• **Given data**
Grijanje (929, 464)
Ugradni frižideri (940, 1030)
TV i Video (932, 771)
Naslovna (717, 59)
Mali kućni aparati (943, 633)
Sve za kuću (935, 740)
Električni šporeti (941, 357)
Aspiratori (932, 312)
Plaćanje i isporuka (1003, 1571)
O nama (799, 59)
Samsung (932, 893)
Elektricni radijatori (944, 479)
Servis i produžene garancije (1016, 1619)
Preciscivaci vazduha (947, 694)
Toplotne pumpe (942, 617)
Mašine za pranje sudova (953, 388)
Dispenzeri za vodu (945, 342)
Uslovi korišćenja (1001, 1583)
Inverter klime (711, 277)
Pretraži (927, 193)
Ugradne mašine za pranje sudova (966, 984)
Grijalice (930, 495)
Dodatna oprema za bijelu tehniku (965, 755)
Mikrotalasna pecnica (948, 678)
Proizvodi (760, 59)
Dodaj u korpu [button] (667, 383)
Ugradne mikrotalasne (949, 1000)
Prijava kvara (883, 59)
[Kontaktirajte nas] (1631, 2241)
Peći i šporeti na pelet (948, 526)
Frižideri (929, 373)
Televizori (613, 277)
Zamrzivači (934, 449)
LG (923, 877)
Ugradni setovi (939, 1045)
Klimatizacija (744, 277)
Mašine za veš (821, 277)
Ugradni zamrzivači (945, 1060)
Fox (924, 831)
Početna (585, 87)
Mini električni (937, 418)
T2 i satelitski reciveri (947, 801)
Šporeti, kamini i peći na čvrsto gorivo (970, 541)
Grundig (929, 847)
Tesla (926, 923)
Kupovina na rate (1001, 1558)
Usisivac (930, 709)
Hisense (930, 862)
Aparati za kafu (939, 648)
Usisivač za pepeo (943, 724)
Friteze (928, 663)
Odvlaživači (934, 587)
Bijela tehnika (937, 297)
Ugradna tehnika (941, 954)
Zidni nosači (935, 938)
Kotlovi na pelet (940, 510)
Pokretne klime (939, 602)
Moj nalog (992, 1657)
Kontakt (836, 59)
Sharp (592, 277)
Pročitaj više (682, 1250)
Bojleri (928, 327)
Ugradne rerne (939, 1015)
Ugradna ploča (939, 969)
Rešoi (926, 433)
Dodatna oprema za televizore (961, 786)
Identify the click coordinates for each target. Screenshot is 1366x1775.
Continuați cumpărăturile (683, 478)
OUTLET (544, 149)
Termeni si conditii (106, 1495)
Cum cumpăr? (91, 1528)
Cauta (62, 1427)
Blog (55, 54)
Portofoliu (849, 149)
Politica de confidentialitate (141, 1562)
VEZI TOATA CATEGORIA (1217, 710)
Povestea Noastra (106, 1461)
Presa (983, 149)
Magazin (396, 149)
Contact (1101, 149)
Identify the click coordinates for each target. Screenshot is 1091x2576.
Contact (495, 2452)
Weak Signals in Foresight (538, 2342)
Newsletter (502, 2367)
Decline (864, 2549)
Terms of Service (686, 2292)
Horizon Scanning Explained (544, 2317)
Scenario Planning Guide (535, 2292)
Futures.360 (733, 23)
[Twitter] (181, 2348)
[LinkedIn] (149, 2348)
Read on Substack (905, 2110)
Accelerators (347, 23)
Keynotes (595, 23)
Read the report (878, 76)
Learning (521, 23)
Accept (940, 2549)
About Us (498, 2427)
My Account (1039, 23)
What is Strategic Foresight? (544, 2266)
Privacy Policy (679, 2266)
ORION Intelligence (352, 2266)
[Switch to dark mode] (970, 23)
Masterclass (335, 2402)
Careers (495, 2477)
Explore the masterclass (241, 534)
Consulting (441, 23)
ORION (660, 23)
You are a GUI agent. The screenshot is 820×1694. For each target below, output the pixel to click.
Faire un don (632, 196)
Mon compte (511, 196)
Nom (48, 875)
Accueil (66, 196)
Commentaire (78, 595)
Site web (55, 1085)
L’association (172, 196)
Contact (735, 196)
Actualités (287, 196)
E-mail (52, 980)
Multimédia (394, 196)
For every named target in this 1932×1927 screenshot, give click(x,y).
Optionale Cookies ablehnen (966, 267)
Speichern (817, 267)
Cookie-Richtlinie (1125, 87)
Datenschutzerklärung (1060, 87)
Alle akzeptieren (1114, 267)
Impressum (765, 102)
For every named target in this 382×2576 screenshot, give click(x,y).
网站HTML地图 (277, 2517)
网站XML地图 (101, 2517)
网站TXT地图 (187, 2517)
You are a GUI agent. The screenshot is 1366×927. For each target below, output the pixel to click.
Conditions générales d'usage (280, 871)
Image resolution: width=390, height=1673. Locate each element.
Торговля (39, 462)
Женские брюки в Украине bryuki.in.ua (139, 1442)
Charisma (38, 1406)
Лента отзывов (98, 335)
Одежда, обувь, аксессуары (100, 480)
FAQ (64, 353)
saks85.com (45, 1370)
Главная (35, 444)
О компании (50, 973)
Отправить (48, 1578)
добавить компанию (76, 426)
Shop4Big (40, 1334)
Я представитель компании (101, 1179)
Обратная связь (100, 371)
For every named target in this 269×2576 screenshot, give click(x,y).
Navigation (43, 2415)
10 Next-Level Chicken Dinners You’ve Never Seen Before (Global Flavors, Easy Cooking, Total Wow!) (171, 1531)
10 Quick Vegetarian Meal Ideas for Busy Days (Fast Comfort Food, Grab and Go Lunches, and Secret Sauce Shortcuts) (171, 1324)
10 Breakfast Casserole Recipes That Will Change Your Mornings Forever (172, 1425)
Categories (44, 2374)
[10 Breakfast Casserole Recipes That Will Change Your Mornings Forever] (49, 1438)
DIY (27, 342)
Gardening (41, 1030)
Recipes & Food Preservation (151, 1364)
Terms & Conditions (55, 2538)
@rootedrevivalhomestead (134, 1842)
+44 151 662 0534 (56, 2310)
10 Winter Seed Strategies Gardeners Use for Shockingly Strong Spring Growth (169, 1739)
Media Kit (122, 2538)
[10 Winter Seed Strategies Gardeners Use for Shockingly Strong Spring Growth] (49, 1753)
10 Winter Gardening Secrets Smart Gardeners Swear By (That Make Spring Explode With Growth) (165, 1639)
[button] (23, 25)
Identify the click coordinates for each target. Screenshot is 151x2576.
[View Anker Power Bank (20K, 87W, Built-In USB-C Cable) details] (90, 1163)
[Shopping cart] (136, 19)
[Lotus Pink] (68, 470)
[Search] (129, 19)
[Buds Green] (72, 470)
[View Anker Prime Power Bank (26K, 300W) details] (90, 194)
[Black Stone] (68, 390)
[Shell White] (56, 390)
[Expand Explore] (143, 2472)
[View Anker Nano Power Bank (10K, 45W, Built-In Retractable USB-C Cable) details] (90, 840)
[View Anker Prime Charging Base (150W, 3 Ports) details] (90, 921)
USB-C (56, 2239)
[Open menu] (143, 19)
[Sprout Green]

• **Your objective**
The complete set of entries above must be reproduced verbatim.

• **Response to the exercise**
Grijanje (929, 464)
Ugradni frižideri (940, 1030)
TV i Video (932, 771)
Naslovna (717, 59)
Mali kućni aparati (943, 633)
Sve za kuću (935, 740)
Električni šporeti (941, 357)
Aspiratori (932, 312)
Plaćanje i isporuka (1003, 1571)
O nama (799, 59)
Samsung (932, 893)
Elektricni radijatori (944, 479)
Servis i produžene garancije (1016, 1619)
Preciscivaci vazduha (947, 694)
Toplotne pumpe (942, 617)
Mašine za pranje sudova (953, 388)
Dispenzeri za vodu (945, 342)
Uslovi korišćenja (1001, 1583)
Inverter klime (711, 277)
Pretraži (927, 193)
Ugradne mašine za pranje sudova (966, 984)
Grijalice (930, 495)
Dodatna oprema za bijelu tehniku (965, 755)
Mikrotalasna pecnica (948, 678)
Proizvodi (760, 59)
Dodaj u korpu [button] (667, 383)
Ugradne mikrotalasne (949, 1000)
Prijava kvara (883, 59)
[Kontaktirajte nas] (1631, 2241)
Peći i šporeti na pelet (948, 526)
Frižideri (929, 373)
Televizori (613, 277)
Zamrzivači (934, 449)
LG (923, 877)
Ugradni setovi (939, 1045)
Klimatizacija (744, 277)
Mašine za veš (821, 277)
Ugradni zamrzivači (945, 1060)
Fox (924, 831)
Početna (585, 87)
Mini električni (937, 418)
T2 i satelitski reciveri (947, 801)
Šporeti, kamini i peći na čvrsto gorivo (970, 541)
Grundig (929, 847)
Tesla (926, 923)
Kupovina na rate (1001, 1558)
Usisivac (930, 709)
Hisense (930, 862)
Aparati za kafu (939, 648)
Usisivač za pepeo (943, 724)
Friteze (928, 663)
Odvlaživači (934, 587)
Bijela tehnika (937, 297)
Ugradna tehnika (941, 954)
Zidni nosači (935, 938)
Kotlovi na pelet (940, 510)
Pokretne klime (939, 602)
Moj nalog (992, 1657)
Kontakt (836, 59)
Sharp (592, 277)
Pročitaj više (682, 1250)
Bojleri (928, 327)
Ugradne rerne (939, 1015)
Ugradna ploča (939, 969)
Rešoi (926, 433)
Dodatna oprema za televizore (961, 786)
Identify the click coordinates for each target. Screenshot is 1366x1775.
Continuați cumpărăturile (683, 478)
OUTLET (544, 149)
Termeni si conditii (106, 1495)
Cum cumpăr? (91, 1528)
Cauta (62, 1427)
Blog (55, 54)
Portofoliu (849, 149)
Politica de confidentialitate (141, 1562)
VEZI TOATA CATEGORIA (1217, 710)
Povestea Noastra (106, 1461)
Presa (983, 149)
Magazin (396, 149)
Contact (1101, 149)
Identify the click coordinates for each target. Screenshot is 1091x2576.
Contact (495, 2452)
Weak Signals in Foresight (538, 2342)
Newsletter (502, 2367)
Decline (864, 2549)
Terms of Service (686, 2292)
Horizon Scanning Explained (544, 2317)
Scenario Planning Guide (535, 2292)
Futures.360 (733, 23)
[Twitter] (181, 2348)
[LinkedIn] (149, 2348)
Read on Substack (905, 2110)
Accelerators (347, 23)
Keynotes (595, 23)
Read the report (878, 76)
Learning (521, 23)
Accept (940, 2549)
About Us (498, 2427)
My Account (1039, 23)
What is Strategic Foresight? (544, 2266)
Privacy Policy (679, 2266)
ORION Intelligence (352, 2266)
[Switch to dark mode] (970, 23)
Masterclass (335, 2402)
Careers (495, 2477)
Explore the masterclass (241, 534)
Consulting (441, 23)
ORION (660, 23)
You are a GUI agent. The screenshot is 820×1694. For each target below, output the pixel to click.
Faire un don (632, 196)
Mon compte (511, 196)
Nom (48, 875)
Accueil (66, 196)
Commentaire (78, 595)
Site web (55, 1085)
L’association (172, 196)
Contact (735, 196)
Actualités (287, 196)
E-mail (52, 980)
Multimédia (394, 196)
For every named target in this 1932×1927 screenshot, give click(x,y).
Optionale Cookies ablehnen (966, 267)
Speichern (817, 267)
Cookie-Richtlinie (1125, 87)
Datenschutzerklärung (1060, 87)
Alle akzeptieren (1114, 267)
Impressum (765, 102)
For every named target in this 382×2576 screenshot, give click(x,y).
网站HTML地图 (277, 2517)
网站XML地图 (101, 2517)
网站TXT地图 (187, 2517)
You are a GUI agent. The screenshot is 1366×927. For each target below, output the pixel to click.
Conditions générales d'usage (280, 871)
Image resolution: width=390, height=1673. Locate each element.
Торговля (39, 462)
Женские брюки в Украине bryuki.in.ua (139, 1442)
Charisma (38, 1406)
Лента отзывов (98, 335)
Одежда, обувь, аксессуары (100, 480)
FAQ (64, 353)
saks85.com (45, 1370)
Главная (35, 444)
О компании (50, 973)
Отправить (48, 1578)
добавить компанию (76, 426)
Shop4Big (40, 1334)
Я представитель компании (101, 1179)
Обратная связь (100, 371)
For every named target in this 269×2576 screenshot, give click(x,y).
Navigation (43, 2415)
10 Next-Level Chicken Dinners You’ve Never Seen Before (Global Flavors, Easy Cooking, Total Wow!) (171, 1531)
10 Quick Vegetarian Meal Ideas for Busy Days (Fast Comfort Food, Grab and Go Lunches, and Secret Sauce Shortcuts) (171, 1324)
10 Breakfast Casserole Recipes That Will Change Your Mornings Forever (172, 1425)
Categories (44, 2374)
[10 Breakfast Casserole Recipes That Will Change Your Mornings Forever] (49, 1438)
DIY (27, 342)
Gardening (41, 1030)
Recipes & Food Preservation (151, 1364)
Terms & Conditions (55, 2538)
@rootedrevivalhomestead (134, 1842)
+44 151 662 0534 (56, 2310)
10 Winter Seed Strategies Gardeners Use for Shockingly Strong Spring Growth (169, 1739)
Media Kit (122, 2538)
[10 Winter Seed Strategies Gardeners Use for Shockingly Strong Spring Growth] (49, 1753)
10 Winter Gardening Secrets Smart Gardeners Swear By (That Make Spring Explode With Growth) (165, 1639)
[button] (23, 25)
Identify the click coordinates for each target. Screenshot is 151x2576.
[View Anker Power Bank (20K, 87W, Built-In USB-C Cable) details] (90, 1163)
[Shopping cart] (136, 19)
[Lotus Pink] (68, 470)
[Search] (129, 19)
[Buds Green] (72, 470)
[View Anker Prime Power Bank (26K, 300W) details] (90, 194)
[Black Stone] (68, 390)
[Shell White] (56, 390)
[Expand Explore] (143, 2472)
[View Anker Nano Power Bank (10K, 45W, Built-In Retractable USB-C Cable) details] (90, 840)
[View Anker Prime Charging Base (150W, 3 Ports) details] (90, 921)
USB-C (56, 2239)
[Open menu] (143, 19)
[Sprout Green]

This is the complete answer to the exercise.